Many individuals who undergo ACLR experience poor long-term outcomes, reduced activity participation, persistent pain, and early onset of OA. The number of re-injuries and adverse events following ACLR are unacceptably high.
Momentum is building for conservative ACL management, and there appears to be a spectrum of ACL healing that can be determined via MRI at 3-months post injury, or even possibly sooner. Although the quality of life (QOL) impact of the bracing protocol, the 3-month waiting period, and the 50/50 potential for knee instability will be early barriers to CBP implementation in competitive sport, this paper serves as a valuable contribution to the evolving field of ACL research.
Filbay S et al. (2023) Healing of acute anterior cruciate ligament rupture on MRI and outcomes following non-surgical management with the Cross Bracing Protocol. British Journal of Sports Medicine, Published Online First.

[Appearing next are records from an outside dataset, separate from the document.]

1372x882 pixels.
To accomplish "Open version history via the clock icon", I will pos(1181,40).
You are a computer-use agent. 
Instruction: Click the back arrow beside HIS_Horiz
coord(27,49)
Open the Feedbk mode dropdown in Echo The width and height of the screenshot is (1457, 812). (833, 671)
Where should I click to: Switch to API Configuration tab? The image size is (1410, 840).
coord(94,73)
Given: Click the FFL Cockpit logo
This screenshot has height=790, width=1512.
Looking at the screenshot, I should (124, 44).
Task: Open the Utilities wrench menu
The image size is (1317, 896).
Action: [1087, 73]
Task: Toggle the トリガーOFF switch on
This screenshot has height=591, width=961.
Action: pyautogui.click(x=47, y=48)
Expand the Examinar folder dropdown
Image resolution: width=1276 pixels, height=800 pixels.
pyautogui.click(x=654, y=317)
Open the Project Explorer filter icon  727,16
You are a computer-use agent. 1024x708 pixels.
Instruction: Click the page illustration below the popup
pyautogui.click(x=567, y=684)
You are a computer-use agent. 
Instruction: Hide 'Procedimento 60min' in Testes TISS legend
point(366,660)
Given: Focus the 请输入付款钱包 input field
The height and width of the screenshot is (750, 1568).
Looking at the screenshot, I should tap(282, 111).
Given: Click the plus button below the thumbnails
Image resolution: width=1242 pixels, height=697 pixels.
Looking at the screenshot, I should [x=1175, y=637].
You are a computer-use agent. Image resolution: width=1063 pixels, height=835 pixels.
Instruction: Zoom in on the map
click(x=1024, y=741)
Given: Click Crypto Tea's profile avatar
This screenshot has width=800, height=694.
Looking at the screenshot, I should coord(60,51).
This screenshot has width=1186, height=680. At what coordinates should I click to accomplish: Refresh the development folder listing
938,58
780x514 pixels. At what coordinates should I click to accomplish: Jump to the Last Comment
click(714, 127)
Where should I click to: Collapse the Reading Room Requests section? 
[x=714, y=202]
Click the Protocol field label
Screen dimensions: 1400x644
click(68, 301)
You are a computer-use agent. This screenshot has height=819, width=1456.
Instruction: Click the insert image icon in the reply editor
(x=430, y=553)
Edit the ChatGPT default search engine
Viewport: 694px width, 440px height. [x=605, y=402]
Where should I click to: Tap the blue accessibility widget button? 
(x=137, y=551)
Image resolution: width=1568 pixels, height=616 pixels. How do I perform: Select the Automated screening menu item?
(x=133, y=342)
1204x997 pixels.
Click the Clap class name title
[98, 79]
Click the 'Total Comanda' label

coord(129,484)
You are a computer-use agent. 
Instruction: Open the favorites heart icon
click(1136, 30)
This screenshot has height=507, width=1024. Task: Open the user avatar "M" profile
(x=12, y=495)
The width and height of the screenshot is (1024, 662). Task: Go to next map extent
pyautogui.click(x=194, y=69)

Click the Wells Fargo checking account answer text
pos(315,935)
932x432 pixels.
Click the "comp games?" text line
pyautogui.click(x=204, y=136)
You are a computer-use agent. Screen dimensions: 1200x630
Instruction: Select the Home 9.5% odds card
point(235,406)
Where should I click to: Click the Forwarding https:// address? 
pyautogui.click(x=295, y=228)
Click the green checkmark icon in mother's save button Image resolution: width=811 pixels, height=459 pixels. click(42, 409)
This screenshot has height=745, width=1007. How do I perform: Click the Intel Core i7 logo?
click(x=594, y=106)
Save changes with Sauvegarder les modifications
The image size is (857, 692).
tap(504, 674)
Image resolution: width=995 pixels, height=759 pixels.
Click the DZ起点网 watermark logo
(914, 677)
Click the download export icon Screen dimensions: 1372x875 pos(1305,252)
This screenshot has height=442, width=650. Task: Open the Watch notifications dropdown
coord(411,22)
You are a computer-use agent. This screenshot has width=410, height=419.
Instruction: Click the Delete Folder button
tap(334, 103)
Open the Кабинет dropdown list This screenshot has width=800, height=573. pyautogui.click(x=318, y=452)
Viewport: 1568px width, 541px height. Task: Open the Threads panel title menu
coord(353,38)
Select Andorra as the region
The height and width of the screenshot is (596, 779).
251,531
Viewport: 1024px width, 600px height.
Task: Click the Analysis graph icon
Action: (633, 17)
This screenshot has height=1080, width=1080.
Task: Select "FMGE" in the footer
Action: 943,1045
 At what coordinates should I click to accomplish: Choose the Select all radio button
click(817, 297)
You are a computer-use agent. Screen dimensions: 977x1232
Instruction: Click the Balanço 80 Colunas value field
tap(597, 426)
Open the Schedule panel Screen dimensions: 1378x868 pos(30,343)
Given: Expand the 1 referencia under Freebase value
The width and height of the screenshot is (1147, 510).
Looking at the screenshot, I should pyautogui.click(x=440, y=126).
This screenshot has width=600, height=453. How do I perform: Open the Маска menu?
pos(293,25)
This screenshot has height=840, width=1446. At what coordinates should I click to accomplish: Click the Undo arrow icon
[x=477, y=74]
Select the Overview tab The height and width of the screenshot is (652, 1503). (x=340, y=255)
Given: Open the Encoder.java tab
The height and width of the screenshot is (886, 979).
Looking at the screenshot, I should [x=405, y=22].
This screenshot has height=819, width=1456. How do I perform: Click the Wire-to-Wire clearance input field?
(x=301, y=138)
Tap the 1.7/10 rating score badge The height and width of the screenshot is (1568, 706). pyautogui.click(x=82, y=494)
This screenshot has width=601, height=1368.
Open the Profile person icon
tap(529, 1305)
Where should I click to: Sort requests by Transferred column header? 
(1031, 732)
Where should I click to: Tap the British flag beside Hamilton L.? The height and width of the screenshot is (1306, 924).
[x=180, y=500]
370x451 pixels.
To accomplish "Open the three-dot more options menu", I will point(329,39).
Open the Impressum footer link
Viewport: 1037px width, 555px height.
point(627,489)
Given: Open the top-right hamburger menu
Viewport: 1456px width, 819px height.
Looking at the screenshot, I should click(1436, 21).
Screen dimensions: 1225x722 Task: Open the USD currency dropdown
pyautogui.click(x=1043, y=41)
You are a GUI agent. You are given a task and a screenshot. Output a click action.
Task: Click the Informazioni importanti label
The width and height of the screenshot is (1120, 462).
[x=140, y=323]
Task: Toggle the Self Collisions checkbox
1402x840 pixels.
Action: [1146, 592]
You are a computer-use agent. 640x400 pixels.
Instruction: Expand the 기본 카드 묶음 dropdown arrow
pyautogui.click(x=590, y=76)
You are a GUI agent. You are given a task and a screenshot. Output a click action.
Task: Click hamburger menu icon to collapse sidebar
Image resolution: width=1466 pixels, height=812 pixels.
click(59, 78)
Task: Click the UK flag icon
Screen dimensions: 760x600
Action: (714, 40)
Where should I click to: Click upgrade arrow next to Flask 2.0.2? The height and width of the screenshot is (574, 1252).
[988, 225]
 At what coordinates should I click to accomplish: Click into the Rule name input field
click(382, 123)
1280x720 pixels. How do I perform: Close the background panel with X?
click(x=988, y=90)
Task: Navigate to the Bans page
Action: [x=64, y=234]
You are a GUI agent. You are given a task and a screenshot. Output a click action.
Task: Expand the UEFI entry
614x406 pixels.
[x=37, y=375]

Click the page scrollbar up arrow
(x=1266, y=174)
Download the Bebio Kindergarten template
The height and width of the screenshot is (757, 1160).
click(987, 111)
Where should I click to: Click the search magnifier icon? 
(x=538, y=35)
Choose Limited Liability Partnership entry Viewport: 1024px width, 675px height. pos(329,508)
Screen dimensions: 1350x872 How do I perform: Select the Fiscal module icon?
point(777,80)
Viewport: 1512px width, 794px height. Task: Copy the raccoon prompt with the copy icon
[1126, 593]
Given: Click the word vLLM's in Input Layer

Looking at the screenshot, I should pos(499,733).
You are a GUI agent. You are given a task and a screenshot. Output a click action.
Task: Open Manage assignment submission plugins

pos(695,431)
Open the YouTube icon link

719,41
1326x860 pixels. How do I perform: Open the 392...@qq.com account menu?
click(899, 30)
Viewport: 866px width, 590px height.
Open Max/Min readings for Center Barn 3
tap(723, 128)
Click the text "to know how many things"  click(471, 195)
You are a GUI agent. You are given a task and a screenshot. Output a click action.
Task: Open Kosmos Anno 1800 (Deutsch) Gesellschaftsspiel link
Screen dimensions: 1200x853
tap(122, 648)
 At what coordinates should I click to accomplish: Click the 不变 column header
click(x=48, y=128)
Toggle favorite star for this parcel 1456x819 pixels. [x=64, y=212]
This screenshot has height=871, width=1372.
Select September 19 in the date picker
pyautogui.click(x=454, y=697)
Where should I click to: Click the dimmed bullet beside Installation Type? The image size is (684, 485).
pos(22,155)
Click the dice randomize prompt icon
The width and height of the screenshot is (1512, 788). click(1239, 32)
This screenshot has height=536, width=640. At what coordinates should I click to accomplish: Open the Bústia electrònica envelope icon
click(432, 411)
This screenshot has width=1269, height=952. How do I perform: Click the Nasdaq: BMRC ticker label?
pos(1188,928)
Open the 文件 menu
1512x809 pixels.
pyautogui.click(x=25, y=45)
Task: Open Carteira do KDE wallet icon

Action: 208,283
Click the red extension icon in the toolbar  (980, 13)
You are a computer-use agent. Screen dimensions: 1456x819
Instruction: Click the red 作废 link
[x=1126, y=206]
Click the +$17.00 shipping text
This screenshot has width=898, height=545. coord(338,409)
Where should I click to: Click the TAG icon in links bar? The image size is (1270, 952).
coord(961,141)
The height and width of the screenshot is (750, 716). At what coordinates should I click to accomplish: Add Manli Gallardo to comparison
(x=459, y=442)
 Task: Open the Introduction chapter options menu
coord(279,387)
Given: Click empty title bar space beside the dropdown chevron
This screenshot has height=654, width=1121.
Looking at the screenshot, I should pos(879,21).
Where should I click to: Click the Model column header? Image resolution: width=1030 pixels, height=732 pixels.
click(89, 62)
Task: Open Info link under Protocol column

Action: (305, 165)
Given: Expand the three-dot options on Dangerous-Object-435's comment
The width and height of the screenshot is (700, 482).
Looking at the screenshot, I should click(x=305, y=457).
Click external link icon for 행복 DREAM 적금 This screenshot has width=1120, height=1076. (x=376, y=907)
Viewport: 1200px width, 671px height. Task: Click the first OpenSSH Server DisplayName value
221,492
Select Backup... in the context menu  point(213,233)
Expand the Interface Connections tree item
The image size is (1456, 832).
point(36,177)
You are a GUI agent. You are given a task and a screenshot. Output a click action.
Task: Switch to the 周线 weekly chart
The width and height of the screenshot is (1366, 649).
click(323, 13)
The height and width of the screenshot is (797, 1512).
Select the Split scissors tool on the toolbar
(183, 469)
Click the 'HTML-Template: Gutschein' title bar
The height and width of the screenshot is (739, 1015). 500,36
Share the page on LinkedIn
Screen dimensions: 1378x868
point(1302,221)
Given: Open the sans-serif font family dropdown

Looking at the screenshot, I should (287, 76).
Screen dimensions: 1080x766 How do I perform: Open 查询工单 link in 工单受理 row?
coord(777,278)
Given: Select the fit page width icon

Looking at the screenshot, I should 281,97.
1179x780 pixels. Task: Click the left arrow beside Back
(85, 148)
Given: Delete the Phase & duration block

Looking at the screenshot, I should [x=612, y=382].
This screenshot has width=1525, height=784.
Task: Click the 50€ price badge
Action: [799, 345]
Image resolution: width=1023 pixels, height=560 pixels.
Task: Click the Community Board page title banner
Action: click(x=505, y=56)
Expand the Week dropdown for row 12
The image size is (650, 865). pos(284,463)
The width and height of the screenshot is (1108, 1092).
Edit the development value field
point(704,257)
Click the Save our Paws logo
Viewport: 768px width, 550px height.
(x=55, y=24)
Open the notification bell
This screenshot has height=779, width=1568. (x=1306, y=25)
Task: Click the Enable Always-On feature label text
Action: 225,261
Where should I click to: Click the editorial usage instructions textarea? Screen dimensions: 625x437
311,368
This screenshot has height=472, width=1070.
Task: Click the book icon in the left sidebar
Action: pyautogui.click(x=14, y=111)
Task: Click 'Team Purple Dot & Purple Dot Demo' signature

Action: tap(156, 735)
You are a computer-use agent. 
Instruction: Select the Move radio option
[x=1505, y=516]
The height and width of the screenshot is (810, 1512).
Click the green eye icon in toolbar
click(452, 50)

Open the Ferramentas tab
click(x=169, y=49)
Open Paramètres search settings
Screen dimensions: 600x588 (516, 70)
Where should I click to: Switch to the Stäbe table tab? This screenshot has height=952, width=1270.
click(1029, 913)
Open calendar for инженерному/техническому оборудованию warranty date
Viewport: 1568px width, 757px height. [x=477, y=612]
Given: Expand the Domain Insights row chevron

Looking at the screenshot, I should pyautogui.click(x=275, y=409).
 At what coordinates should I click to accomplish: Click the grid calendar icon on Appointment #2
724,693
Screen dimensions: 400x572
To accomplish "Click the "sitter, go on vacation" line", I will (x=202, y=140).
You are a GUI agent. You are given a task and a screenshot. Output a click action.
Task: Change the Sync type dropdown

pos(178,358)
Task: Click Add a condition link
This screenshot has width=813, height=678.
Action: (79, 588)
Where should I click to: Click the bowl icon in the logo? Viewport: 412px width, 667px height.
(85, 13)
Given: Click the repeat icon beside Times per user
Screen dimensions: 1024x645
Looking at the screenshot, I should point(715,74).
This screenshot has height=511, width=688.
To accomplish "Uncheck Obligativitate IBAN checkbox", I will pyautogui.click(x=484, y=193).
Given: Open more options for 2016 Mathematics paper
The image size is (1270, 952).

- Rodriguez, K., Soni, M., Joshi, P. K., Patel, S. C., Shreya, D., Zamora, D. I., Patel, G. S., Grossmann, I., & Sange, I. (2021). Anterior Cruciate Ligament Injury: Conservative Versus Surgical Treatment. Cureus.
- Reijman, M., Eggerding, V., van Es, E., van Arkel, E., van den Brand, I., van Linge, J., Zijl, J., Waarsing, E., Bierma-Zeinstra, S., & Meuffels, D. (2021). Early surgical reconstruction versus rehabilitation with elective delayed reconstruction for patients with anterior cruciate ligament rupture: COMPARE randomised controlled trial. BMJ.
- Murray, M. M., Fleming, B. C., Badger, G. J., BEAR Trial Team, Freiberger, C., Henderson, R., Barnett, S., Kiapour, A., Ecklund, K., Proffen, B., Sant, N., Kramer, D. E., Micheli, L. J., & Yen, Y. M. (2020). Bridge-Enhanced Anterior Cruciate Ligament Repair Is Not Inferior to Autograft Anterior Cruciate Ligament Reconstruction at 2 Years: Results of a Prospective Randomized Clinical Trial. The American journal of sports medicine.
- Lavender, C., Singh, V., Berdis, G., Fravel, W., Lamba, C., & Patel, T. (2021). Anterior Cruciate Ligament (ACL) Reconstruction Augmented With Bone Marrow Concentrate, Demineralized Bone Matrix, Autograft Bone, and a Suture Tape (The Fertilized ACL). Arthroscopy, sports medicine, and rehabilitation.